Crisis Communications

Two great reads – one on business strategy and the other sage advice on crisis communications.

by Frank Strong

The difference between good companies and great companies may well be the difference between those that avert potential crisis and those that react to a crisis.

It is the difference between being “committed-to-excellence” rather than only demonstrating that commitment only when someone important is watching.

There’s a second problem with reactionary thinking: the company forgoes the ability to choose the space and timing of the crisis.  Like Murphy’s Law, crisis happens when you can least afford it and siphons away resources and wastes valuable time.

Sometimes companies can do a lousy job on crisis communications and survive; Exxon and BP come to mind.  Sometimes companies can do a lousy job with a crisis and sink; Eron and Anderson Consulting for example.  

Eron was an incredibly complicated case which Malcolm Gladwell covers extensively in his book What the Dog Saw.  Gladwell argues that the deals Eron was making — buying and selling assets from itself for accounting’s sake — were so complex, even the leadership could not possibly have possibly understood the extent. Anderson Consulting spawned Accenture, which was in part, a collection of fragments from a dissolving company.

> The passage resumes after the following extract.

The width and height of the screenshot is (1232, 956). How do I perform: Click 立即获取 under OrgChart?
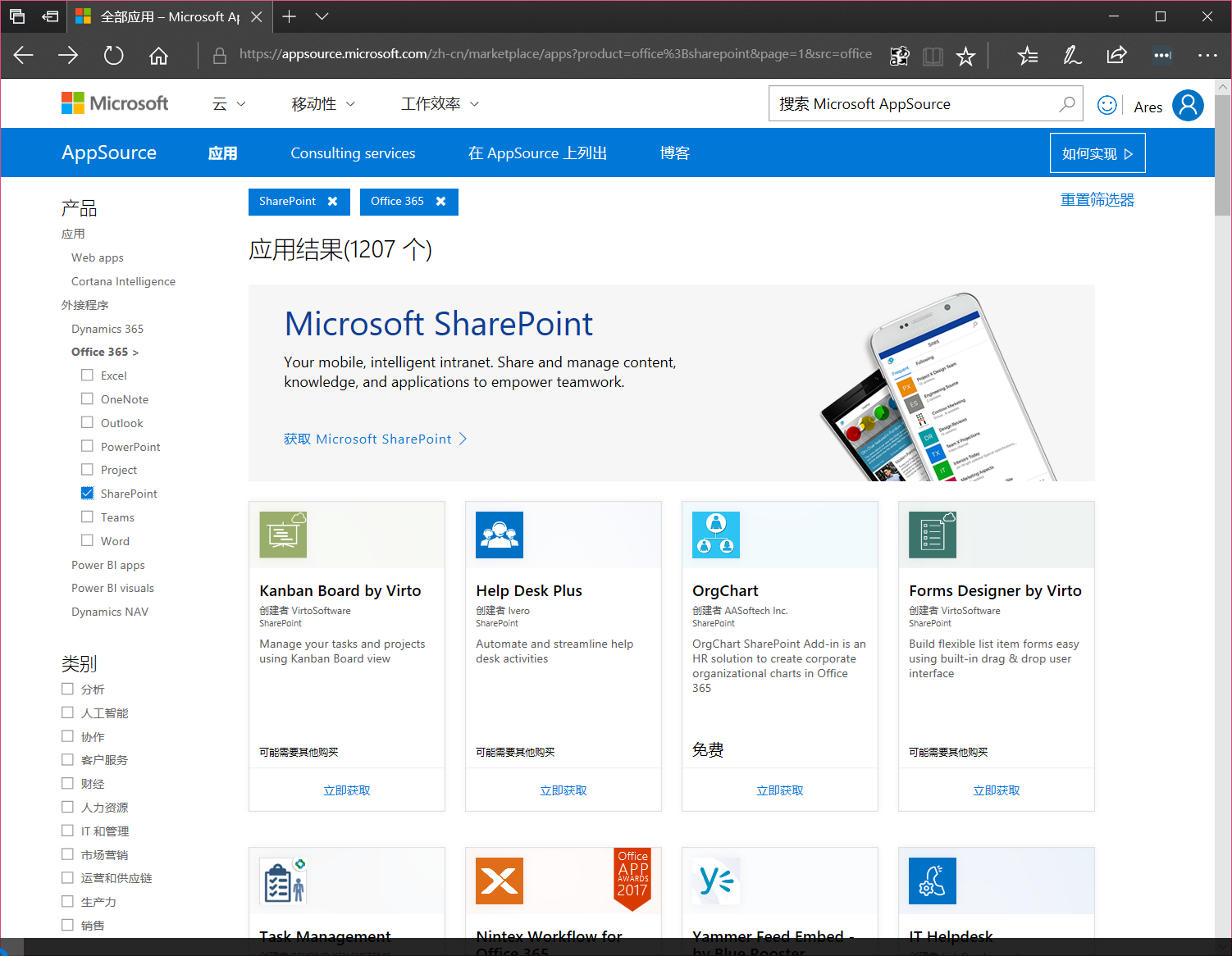click(779, 790)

The outcome of these two ventures are of course related, since Anderson Consulting was responsible for auditing Enron.  Enron ran out of cash, what assets it had left were sold off, and investors were lucky if they saw a fraction of their money back.  Some lost their life savings, a disastrous event, which at a certain age, cannot be corrected.

Accenture on the other hand is now one of the largest companies in the world by revenue and is counted among the Fortune 500. Even a reaction to a crisis can lead to a positive outcome.

 

Negative Attention Drives Change

Poynter pointed to a research study that found negative media coverage can drive change.  It links to a more complete article (registration required) that summarizes the findings.  The authors randomly selected 250 companies from the S&P 500, kept tabs on them for five years and analyzed 40,000 articles that were published in that time span.

The study found negative media coverage impacts corporations in three ways:

  1. Exposes news companies attempt to downplay, like layoffs or unsuccessful initiatives
  2. Raises awareness about an issue or point of contention
  3. Uncovers wrong doing

Coverage of such events in volume sometimes, caused a change.

In their analysis, the authors found a link between the volume of negative media attention that a firm experienced and the likelihood that the company would subsequently undergo a strategic shift that was responsive to at least some of the problems that the press had cited.


Why Wait for a Crisis?

Business is by definition leaderships’ ability to manage finite resources to generate a profit.  This can only be done by setting priorities, and avoiding crisis, that being committed to excellence, in the true sense of the phrase, is a better leadership technique.  As the article concludes, the media’s role is often one of scorekeeper.

The media is neither an enemy nor an ally to upper management, according to the authors, but one of a number of key stakeholders that can significantly shift a firm’s direction, often for the better.

Ten years ago, maybe even five, a corporation might have been able to keep less complimentary news quiet. Today it’s virtually impossible and a losing strategy. If negative media coverage is going to force change, isn’t it simply better to avoid the ringer and address the issue long before the groundswell boils over?